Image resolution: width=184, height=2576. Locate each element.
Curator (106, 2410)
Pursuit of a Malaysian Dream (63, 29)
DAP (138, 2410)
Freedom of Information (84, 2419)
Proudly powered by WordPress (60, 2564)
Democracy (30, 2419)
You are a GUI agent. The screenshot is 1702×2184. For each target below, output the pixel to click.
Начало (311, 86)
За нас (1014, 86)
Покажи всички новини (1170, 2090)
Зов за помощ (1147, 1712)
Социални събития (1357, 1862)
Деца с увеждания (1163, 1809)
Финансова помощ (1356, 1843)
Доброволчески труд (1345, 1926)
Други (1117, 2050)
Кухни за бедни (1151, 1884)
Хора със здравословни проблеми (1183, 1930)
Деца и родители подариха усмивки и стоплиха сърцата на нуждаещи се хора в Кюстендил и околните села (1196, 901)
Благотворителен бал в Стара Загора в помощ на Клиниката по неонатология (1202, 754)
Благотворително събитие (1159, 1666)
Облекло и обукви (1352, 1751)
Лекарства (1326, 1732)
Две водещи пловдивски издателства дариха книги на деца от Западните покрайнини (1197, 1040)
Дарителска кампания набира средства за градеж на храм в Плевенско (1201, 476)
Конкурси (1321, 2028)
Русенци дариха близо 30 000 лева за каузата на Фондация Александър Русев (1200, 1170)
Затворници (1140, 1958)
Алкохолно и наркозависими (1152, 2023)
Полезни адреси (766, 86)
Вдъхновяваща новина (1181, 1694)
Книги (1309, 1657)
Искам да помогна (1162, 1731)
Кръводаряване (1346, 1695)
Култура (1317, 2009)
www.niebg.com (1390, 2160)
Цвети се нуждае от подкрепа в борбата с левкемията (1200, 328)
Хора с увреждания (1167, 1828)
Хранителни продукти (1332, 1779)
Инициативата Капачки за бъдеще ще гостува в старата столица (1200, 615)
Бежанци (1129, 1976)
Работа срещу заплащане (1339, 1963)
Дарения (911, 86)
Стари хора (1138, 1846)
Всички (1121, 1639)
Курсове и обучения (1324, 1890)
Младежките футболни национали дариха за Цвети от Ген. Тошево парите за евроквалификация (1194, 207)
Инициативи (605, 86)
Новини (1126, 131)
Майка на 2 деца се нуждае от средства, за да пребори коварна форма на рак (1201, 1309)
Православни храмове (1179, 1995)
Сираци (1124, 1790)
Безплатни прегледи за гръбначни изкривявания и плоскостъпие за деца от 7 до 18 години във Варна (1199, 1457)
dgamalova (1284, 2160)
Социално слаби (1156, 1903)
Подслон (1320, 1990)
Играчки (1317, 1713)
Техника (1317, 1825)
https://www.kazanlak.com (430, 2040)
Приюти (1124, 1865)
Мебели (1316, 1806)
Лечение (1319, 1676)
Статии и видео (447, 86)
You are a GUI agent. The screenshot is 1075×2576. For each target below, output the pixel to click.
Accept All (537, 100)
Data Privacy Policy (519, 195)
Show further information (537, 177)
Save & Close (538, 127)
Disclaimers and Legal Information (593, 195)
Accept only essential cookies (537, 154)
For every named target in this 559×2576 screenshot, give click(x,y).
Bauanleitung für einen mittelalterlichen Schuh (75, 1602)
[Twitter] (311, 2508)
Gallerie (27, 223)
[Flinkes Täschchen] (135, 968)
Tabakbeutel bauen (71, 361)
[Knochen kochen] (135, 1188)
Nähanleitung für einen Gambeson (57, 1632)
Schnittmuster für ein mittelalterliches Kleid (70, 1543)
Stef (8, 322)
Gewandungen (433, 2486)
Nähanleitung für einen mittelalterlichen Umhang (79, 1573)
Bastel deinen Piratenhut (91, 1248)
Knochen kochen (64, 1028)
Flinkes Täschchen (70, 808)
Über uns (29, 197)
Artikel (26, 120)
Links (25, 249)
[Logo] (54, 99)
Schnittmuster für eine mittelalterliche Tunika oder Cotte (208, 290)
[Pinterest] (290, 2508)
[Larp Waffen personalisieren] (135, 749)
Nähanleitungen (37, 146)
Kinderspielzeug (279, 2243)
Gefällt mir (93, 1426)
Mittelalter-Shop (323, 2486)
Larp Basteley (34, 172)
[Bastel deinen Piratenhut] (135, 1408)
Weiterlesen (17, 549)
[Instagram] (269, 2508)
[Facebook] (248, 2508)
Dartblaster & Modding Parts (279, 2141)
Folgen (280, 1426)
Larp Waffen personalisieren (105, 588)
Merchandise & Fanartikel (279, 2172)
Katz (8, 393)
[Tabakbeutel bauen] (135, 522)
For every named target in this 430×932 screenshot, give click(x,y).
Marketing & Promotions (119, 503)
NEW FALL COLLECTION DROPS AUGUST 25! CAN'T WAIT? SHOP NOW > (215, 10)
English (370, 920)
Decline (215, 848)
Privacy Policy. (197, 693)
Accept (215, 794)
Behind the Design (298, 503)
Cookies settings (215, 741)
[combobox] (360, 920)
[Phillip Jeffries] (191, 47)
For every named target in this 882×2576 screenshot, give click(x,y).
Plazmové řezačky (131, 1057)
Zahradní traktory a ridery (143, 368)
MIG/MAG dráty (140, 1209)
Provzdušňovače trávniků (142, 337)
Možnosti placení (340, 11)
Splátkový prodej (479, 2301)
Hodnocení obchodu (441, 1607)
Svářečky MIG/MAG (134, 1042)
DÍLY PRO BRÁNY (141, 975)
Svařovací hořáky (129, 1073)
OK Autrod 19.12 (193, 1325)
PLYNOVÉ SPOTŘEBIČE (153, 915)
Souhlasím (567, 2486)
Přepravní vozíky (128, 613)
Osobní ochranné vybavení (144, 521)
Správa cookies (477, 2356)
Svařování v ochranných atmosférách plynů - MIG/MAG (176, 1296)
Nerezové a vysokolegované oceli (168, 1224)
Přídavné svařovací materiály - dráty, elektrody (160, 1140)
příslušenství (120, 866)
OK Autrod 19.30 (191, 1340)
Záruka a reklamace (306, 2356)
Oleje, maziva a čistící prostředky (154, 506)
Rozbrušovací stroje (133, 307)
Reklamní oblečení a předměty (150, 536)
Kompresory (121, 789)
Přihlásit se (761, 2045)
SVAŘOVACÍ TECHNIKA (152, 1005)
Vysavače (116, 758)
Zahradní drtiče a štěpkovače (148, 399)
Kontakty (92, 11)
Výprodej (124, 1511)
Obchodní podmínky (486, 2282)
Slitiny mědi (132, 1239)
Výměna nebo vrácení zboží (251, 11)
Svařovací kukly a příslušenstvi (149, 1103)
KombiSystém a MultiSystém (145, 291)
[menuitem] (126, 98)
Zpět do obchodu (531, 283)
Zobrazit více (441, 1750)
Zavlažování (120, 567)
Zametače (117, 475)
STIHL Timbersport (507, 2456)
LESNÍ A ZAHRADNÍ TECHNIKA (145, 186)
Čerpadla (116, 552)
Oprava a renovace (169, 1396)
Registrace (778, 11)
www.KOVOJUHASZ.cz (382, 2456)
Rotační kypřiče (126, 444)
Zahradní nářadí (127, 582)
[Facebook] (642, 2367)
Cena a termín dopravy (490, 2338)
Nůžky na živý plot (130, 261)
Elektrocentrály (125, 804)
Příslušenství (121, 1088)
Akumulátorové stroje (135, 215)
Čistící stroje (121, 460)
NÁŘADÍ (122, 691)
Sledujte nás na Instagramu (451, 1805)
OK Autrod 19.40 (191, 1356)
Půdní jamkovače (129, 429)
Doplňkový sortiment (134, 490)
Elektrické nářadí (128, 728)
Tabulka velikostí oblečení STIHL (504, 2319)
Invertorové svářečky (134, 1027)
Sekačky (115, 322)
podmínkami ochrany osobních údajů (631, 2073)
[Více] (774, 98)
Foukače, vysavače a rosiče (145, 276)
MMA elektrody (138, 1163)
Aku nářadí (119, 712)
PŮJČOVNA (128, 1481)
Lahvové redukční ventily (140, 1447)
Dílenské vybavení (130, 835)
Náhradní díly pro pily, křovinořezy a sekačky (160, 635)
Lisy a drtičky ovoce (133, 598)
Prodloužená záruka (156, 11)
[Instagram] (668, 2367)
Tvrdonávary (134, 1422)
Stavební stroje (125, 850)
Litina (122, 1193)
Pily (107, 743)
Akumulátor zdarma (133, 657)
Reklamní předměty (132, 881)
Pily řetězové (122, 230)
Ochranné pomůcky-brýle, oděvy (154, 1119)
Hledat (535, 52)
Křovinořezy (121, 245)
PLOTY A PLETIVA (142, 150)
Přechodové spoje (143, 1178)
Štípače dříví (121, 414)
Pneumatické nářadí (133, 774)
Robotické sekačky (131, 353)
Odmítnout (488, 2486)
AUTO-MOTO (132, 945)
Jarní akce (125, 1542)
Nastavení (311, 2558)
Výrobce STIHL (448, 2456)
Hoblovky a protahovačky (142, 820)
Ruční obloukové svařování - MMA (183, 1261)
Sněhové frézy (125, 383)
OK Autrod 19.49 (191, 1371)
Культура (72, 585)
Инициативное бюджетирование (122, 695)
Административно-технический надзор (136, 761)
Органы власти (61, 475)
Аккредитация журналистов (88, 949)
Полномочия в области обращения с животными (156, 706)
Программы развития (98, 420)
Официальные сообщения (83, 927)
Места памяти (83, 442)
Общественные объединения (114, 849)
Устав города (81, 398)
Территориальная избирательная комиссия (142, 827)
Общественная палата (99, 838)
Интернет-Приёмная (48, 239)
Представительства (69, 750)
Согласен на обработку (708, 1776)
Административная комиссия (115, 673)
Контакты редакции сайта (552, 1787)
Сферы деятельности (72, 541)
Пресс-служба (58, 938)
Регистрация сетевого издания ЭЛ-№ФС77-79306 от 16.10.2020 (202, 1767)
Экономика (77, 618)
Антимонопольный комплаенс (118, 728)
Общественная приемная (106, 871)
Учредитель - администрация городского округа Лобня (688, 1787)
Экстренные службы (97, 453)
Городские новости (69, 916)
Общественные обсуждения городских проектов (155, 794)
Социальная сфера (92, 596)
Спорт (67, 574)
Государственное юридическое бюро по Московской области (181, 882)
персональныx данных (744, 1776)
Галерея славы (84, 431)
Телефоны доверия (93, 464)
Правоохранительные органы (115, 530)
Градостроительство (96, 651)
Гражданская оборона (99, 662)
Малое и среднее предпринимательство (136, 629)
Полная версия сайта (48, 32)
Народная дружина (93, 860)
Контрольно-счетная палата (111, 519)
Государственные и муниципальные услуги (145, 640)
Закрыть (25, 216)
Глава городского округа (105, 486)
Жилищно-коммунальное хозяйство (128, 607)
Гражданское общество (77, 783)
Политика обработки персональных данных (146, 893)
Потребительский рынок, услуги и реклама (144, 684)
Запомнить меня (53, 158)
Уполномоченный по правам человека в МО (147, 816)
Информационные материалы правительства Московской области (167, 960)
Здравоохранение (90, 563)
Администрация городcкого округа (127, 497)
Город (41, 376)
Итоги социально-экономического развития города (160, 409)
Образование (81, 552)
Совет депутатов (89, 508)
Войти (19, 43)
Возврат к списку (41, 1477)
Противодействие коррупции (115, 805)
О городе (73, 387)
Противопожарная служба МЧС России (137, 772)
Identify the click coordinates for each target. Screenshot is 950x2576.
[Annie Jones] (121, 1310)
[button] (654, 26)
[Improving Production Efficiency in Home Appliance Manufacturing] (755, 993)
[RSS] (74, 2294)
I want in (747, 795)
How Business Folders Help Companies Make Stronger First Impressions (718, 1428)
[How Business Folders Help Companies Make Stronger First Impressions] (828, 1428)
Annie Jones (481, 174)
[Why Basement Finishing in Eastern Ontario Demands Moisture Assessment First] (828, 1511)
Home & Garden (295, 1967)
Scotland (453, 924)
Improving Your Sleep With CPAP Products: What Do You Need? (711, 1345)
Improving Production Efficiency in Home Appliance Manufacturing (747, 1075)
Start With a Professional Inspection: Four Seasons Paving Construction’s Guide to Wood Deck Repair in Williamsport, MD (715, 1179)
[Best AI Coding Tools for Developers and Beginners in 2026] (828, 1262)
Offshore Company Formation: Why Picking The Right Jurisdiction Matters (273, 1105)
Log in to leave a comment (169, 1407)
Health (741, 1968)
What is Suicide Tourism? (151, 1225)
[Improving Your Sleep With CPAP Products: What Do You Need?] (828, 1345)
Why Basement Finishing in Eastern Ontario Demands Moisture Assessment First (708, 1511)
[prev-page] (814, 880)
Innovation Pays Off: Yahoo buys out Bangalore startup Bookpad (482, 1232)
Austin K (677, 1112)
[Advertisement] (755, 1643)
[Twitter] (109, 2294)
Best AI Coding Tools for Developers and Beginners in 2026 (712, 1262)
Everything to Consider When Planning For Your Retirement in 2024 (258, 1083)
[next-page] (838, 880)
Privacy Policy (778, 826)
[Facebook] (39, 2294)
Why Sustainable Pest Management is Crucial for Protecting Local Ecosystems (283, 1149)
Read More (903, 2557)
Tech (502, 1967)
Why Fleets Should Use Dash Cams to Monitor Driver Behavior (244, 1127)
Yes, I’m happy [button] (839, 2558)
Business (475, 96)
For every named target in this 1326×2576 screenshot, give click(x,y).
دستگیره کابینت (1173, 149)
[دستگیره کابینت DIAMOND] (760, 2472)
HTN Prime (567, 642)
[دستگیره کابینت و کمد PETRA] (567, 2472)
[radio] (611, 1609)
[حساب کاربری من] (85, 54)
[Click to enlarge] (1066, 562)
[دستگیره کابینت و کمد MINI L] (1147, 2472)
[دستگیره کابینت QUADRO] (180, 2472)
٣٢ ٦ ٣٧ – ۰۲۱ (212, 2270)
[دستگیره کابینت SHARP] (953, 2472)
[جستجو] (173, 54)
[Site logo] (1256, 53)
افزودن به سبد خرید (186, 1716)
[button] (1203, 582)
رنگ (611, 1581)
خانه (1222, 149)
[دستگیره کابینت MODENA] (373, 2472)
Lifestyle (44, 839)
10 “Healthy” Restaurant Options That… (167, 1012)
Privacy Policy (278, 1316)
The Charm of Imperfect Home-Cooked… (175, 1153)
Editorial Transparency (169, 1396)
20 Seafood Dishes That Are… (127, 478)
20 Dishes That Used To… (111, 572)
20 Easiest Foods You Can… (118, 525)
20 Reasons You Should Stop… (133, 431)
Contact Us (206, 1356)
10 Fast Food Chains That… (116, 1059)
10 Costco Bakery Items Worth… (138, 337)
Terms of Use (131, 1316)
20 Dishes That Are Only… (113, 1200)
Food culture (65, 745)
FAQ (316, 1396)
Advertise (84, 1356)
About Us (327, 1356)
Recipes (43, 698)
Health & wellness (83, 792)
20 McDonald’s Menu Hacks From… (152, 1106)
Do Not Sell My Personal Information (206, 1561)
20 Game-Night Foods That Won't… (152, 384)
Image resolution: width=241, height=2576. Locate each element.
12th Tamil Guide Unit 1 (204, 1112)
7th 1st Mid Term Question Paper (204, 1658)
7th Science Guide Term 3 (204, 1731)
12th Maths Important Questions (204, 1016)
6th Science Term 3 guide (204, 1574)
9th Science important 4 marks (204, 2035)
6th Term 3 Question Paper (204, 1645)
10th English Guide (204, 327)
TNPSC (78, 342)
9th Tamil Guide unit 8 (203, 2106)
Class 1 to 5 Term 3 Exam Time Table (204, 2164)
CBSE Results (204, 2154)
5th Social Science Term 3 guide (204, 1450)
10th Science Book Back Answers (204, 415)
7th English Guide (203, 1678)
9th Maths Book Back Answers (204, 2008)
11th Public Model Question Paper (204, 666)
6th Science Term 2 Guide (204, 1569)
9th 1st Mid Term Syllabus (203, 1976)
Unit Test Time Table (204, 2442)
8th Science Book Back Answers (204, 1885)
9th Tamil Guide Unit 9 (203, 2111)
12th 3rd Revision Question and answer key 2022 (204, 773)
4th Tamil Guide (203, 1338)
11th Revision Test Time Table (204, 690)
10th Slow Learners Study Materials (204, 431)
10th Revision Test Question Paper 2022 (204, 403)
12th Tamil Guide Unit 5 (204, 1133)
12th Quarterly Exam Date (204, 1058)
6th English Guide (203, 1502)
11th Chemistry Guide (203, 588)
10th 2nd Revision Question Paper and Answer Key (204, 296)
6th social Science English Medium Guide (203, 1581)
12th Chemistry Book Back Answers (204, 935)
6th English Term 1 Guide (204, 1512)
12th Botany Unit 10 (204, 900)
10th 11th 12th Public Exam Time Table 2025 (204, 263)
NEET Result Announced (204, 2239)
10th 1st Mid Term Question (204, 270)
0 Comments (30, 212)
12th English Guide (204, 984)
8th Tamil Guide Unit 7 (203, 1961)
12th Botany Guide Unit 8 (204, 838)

☆ ☆ ☆

** What you have to do **
When you reach the line with "Larp Waffen personalisieren (105, 588)" in the records above, start writing out lines exactly, and stop once the line with "English (370, 920)" has been written; include nothing else.

** Written solution **
Larp Waffen personalisieren (105, 588)
Merchandise & Fanartikel (279, 2172)
Katz (8, 393)
[Tabakbeutel bauen] (135, 522)
For every named target in this 430×932 screenshot, give click(x,y).
Marketing & Promotions (119, 503)
NEW FALL COLLECTION DROPS AUGUST 25! CAN'T WAIT? SHOP NOW > (215, 10)
English (370, 920)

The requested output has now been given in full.